Metastasis remains the leading cause of death from lung
carcinoma. It is urgent to find safe and efficient pre-
metastasis preventive agents for cancer survivors. We isolated a
flavonoid glycoside, hexamethoxy
flavanone-o-[rhamnopyranosyl-(1 → 4)-rhamnopyranoside (HMFRR), from the
traditional Chinese medicine (TCM) Murraya paniculata (L.) that can effectively inhibit the adhesion, migration, and invasion of
lung adenocarcinoma A549 cells in vitro. Molecular and cellular studies demonstrated that HMFRR significantly downregulated the expressions of cell adhesion-related and invasion-related molecules such as
integrin β1, EGFR, COX-2, MMP-2, and MMP-9
proteins. Additionally, HMFRR effectively downregulated the expressions of epithelial-mesenchymal transition (EMT) markers (
N-cadherin and
vimentin) and upregulated that of
E-cadherin. Moreover, these inhibitions were mediated by interrupting STAT3/NF-κB/COX-2 and EGFR/PI3K/AKT signaling pathways.

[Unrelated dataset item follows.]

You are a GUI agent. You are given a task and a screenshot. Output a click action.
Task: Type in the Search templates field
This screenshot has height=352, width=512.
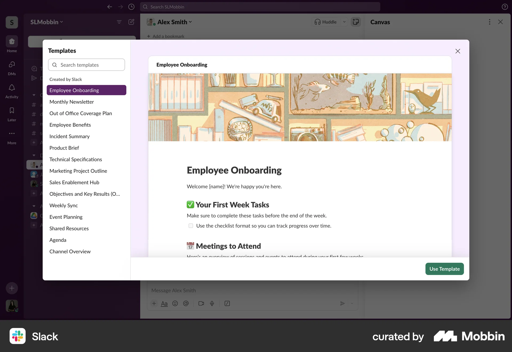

Furthermore, HMFRR counteracted the expressions of
cell adhesion molecules (ICAM-1, VCAM-1, and E-selectin) stimulated by interleukin-1β in human pulmonary microvascular endothelial cells (HPMECs). As a result, HMFRR interrupted the adhesion of A549 cells to HPMECs. Collectively, these results indicate that HMFRR may become a good candidate for
cancer metastatic chemopreventive agents by interrupting the STAT3/NF-κB/COX-2 and EGFR signaling pathways.